**Exercise:**
Using the listing below, set down each line from the line containing "Where should I" through the line containing "This screenshot has", both ends included, exactly and with nothing added.

**Records for the task:**
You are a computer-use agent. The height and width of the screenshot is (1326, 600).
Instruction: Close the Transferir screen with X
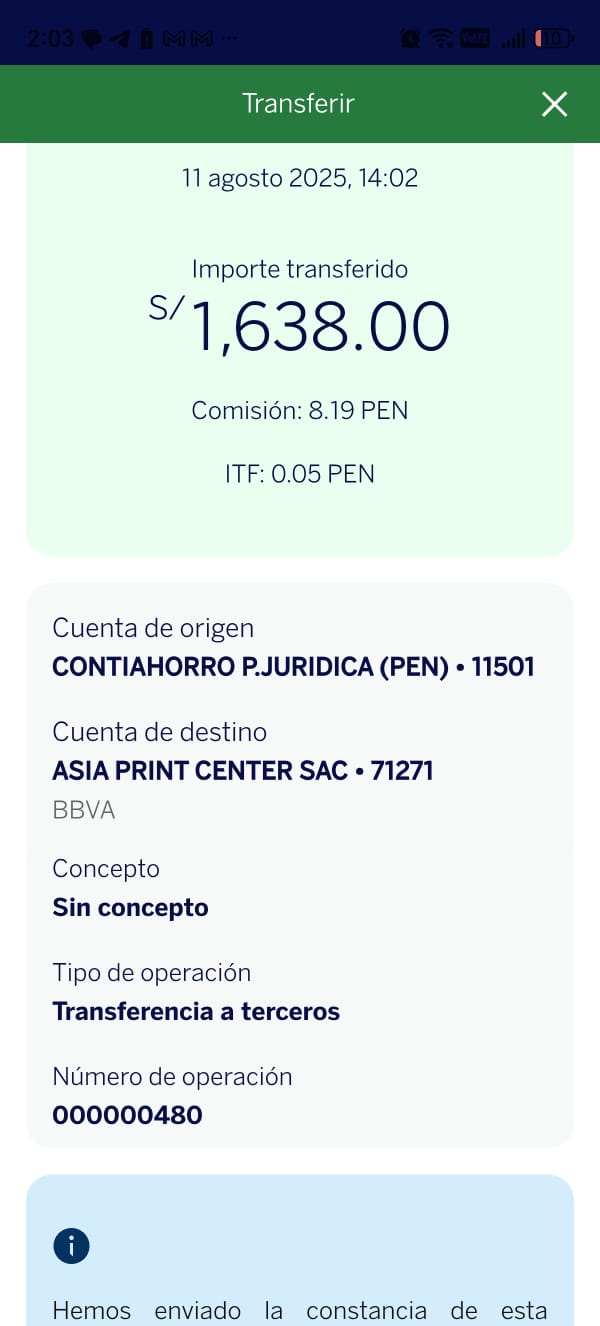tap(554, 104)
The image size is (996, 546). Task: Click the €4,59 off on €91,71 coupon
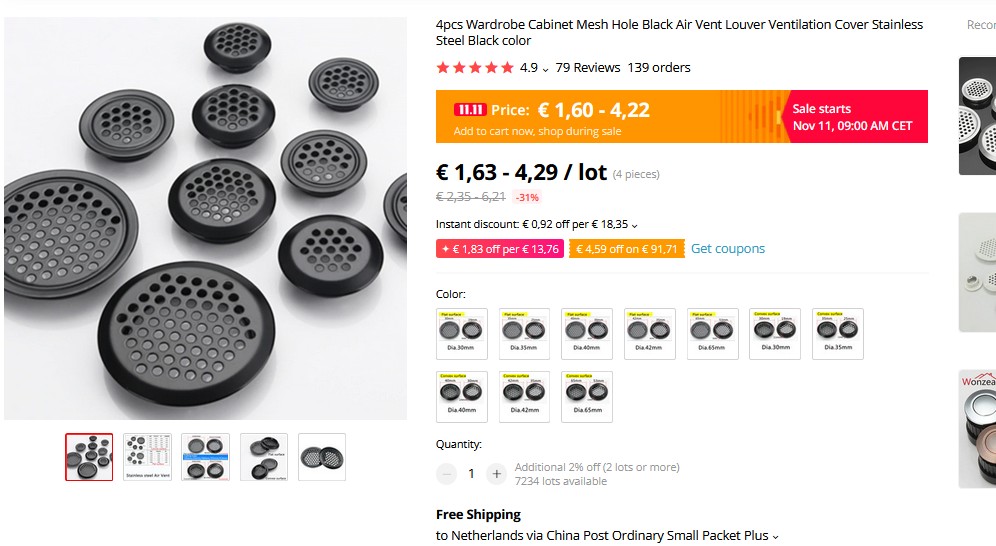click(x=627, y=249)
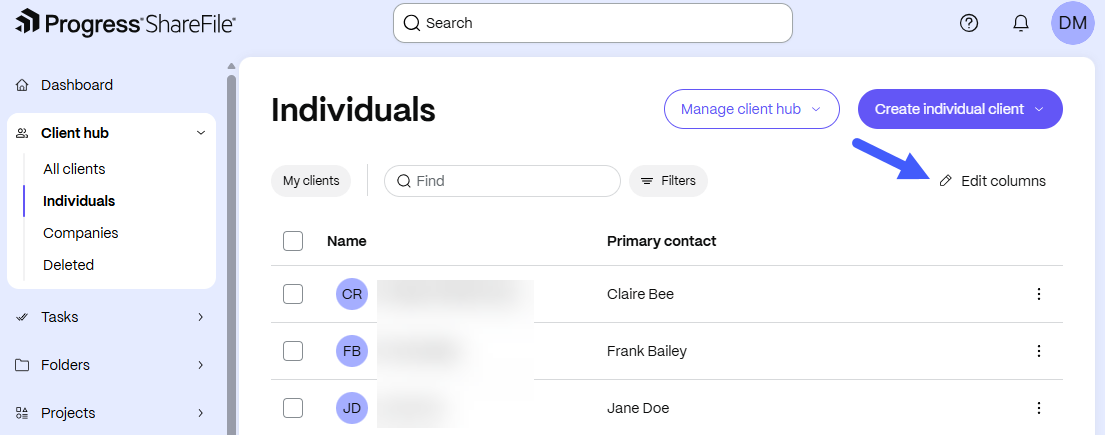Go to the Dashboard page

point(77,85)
---
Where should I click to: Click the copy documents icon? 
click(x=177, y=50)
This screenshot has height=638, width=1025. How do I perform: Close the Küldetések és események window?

**Result for this exercise:**
Where should I click to: Click the copy documents icon? 
click(x=177, y=50)
This screenshot has height=638, width=1025. How do I perform: Close the Küldetések és események window?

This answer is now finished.